## [PASSAGE PROVIDED]
##############################
The known facts of Chaucer's life are fragmentary and are based almost

entirely on official records. He was born in London between 1340 and

1344, the son of John Chaucer, a vintner. In 1357 he was a page in the

household of Prince Lionel, later duke of Clarence, whom he served for

many years. In 1359–60 he was with the army of Edward III in France,

where he was captured by the French but ransomed.


By 1366 he had married Philippa Roet, who was probably the sister of

John of Gaunt's third wife; she was a lady-in-waiting to Edward III's

queen. During the years 1370 to 1378, Chaucer was frequently employed on

diplomatic missions to the Continent, visiting Italy in 1372–73 and in

1378. From 1374 on he held a number of official positions, among them

comptroller of customs on furs, skins, and hides for the port of London

(1374–86) and clerk of the king's works (1389–91). The official date of

Chaucer's death is Oct. 25, 1400. He was buried in Westminster Abbey.


Early Works


Chaucer's literary activity is often divided into three periods. The

first period includes his early work (to 1370), which is based largely

on French models, especially the Roman de la Rose and the poems of

Guillaume de Machaut. Chaucer's chief works during this time are the

Book of the Duchess, an allegorical lament written in 1369 on the death

of Blanche, wife of John of Gaunt, and a partial translation of the

Roman de la Rose.
##############################
## [RECORDED DATA]
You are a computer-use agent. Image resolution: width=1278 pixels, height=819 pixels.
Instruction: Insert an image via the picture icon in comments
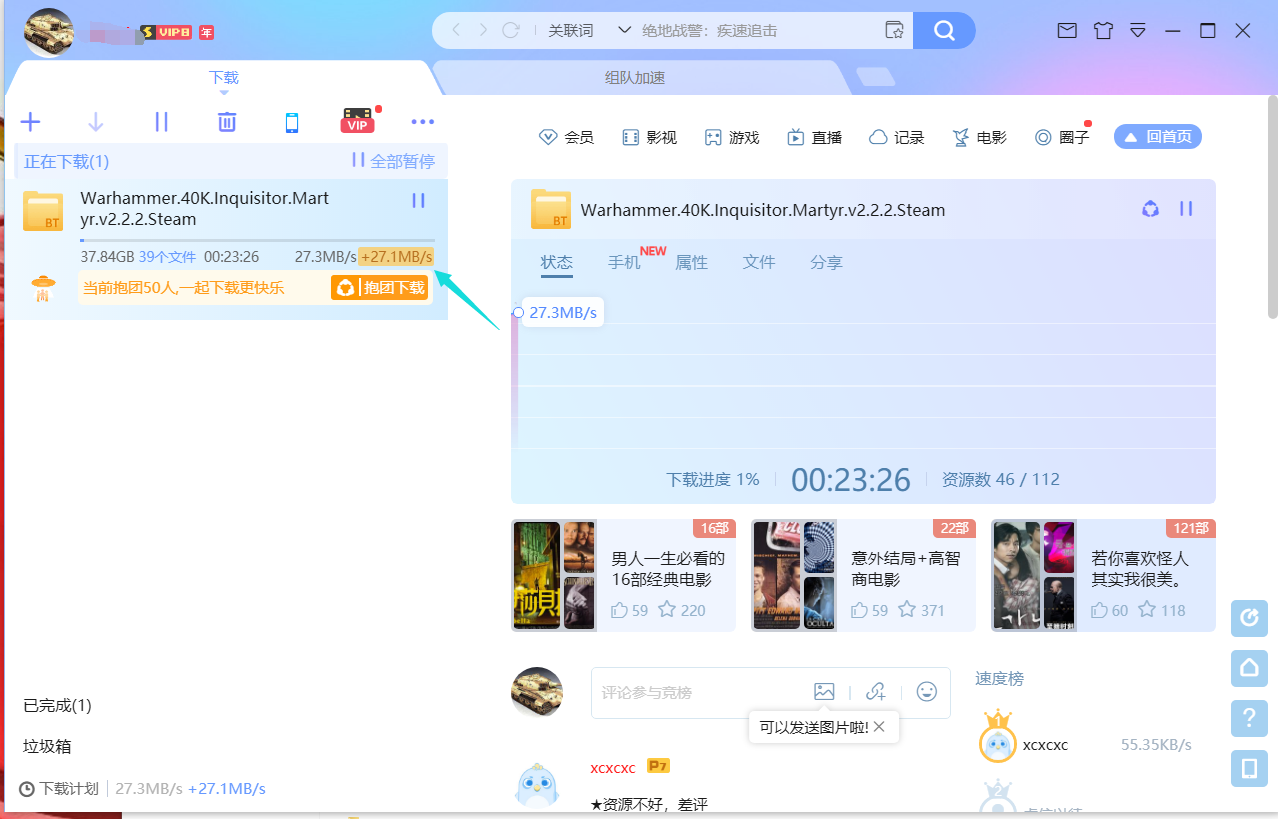point(824,691)
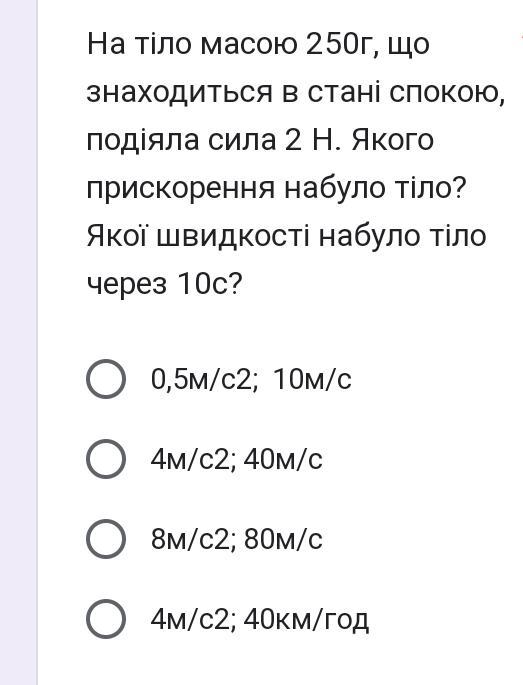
##############################
## [JOB A]
Write out the passage on Chaucer's life word for word, everything from "Book of the" down to "de la Rose.".
## [JOB B]
In the passage on Chaucer's life, what position did Chaucer hold from 1374 to 1386?

## [EXPECTED OUTPUT A]
Book of the Duchess, an allegorical lament written in 1369 on the death

of Blanche, wife of John of Gaunt, and a partial translation of the

Roman de la Rose.

## [EXPECTED OUTPUT B]
He was comptroller of customs on furs, skins, and hides for the port of London.